The training device of the four-foot robot controller based on reinforcement learning provided by the application executes a first target control signal by controlling the four-foot robot in a simulation environment, determines first sensor data and first elevation chart data, trains the first controller according to the first sensor data, the first elevation chart data and the first target control signal to obtain a trained first target controller, wherein the first target controller comprises a first target internal perception network, a first target external perception network and a first target controller network, controls the four-foot robot in the simulation environment to execute a second target control signal, determines second sensor data, second elevation chart data and RGB image data, inputs the second sensor data, the second elevation chart data and the second target control signal into the first target controller, acquiring target position information of each joint of the quadruped robot, constructing training data according to the target position information of each joint, RGB image data, second sensor data and second target control signals, training a second controller to be trained according to the training data to obtain a trained second target controller, wherein the second target controller comprises a second target external perception network, a first target external perception network and a first target controller network, thereby being more suitable for complex illumination and obstacle environments by using the RGB image data as visual perception information, acquiring more ground information, controlling the quadruped robot more accurately and efficiently by inputting the RGB image data into the second target controller as visual perception information, reducing complexity and cost for acquiring the visual perception information, a solid foundation is laid for the follow-up four-foot robot to safely and smoothly execute tasks.
In order to implement the above embodiment, the present application also proposes an electronic device 2000, as shown in fig. 6, including a memory 210, a processor 220, and a computer program stored in the memory 210 and executable on the processor 220, where the processor implements the training method of the four-foot robot controller based on reinforcement learning according to the first aspect when executing the program.

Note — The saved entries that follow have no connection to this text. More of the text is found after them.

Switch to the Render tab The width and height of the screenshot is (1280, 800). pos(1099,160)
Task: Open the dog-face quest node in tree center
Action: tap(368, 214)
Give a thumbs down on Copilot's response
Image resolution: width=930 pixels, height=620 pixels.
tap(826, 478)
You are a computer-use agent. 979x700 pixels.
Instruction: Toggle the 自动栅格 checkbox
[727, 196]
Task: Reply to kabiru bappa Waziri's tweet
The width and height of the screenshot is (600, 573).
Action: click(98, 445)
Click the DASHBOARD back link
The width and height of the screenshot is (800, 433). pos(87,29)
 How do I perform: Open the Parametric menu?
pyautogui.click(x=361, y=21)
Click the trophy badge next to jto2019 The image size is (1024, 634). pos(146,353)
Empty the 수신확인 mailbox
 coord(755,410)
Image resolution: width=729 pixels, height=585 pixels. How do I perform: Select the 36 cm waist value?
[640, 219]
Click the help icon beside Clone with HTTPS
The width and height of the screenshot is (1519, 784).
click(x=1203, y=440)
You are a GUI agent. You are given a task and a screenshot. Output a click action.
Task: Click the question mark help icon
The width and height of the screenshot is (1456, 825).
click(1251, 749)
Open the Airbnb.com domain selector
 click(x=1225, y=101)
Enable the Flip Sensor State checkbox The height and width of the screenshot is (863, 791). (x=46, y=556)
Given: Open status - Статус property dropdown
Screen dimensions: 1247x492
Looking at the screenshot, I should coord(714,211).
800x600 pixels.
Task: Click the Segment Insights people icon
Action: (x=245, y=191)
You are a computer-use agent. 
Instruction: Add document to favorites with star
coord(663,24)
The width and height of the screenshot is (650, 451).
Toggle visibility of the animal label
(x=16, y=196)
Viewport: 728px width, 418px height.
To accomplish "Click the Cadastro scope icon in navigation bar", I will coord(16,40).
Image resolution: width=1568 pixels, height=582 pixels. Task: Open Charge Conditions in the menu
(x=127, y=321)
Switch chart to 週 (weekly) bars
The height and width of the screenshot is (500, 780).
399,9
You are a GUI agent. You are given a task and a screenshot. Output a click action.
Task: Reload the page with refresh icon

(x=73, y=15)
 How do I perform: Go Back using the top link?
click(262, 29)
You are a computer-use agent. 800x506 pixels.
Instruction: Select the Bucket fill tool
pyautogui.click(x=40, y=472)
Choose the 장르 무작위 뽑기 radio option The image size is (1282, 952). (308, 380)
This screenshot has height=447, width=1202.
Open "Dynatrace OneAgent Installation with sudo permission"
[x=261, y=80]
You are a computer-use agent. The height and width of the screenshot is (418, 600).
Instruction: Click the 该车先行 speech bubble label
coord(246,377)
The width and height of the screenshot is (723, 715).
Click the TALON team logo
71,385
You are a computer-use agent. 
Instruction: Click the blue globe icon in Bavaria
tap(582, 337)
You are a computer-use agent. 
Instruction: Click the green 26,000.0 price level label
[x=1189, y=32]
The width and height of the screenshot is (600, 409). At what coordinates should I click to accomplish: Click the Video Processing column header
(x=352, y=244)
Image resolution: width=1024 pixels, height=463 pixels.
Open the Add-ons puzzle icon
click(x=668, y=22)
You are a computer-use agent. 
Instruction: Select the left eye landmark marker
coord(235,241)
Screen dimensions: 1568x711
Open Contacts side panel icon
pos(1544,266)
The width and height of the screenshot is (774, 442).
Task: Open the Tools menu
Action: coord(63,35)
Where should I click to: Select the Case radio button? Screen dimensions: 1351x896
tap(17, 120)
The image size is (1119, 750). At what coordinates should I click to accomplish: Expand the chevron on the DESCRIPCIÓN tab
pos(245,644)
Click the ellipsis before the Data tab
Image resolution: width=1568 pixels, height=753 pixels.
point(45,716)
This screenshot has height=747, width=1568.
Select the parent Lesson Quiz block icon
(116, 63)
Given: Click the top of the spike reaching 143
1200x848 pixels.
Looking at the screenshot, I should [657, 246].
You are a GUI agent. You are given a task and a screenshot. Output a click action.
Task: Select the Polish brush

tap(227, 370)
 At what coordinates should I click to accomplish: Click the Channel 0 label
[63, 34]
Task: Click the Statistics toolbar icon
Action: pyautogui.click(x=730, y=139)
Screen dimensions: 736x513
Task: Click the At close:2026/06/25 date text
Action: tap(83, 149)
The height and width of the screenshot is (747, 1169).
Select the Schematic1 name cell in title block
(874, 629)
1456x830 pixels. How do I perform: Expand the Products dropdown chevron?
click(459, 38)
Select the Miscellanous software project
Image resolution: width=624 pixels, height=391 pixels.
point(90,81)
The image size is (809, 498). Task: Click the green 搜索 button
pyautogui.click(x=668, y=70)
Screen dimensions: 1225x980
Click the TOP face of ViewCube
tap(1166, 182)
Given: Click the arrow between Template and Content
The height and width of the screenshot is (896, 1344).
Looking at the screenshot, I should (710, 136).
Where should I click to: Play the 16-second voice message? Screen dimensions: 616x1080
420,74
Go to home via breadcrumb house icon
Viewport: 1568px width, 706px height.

To achieve the above-mentioned embodiments, the present application proposes a non-transitory computer-readable storage medium storing computer instructions for causing the computer to execute the training method of the reinforcement learning-based quadruped robot controller according to the first aspect.
To achieve the above embodiments, the present application also proposes a computer program product comprising a computer program which, when executed by a processor, implements the reinforcement learning based four-legged robot controller training method of the first aspect.
It should be appreciated that various forms of the flows shown above may be used to reorder, add, or delete steps. For example, the steps described in the present application may be performed in parallel, sequentially, or in a different order, provided that the desired results of the disclosed embodiments are achieved, and are not limited herein.
The above embodiments do not limit the scope of the present application. It will be apparent to those skilled in the art that various modifications, combinations, sub-combinations and alternatives are possible, depending on design requirements and other factors. Any modifications, equivalent substitutions and improvements made within the spirit and principles of the present application should be included in the scope of the present application.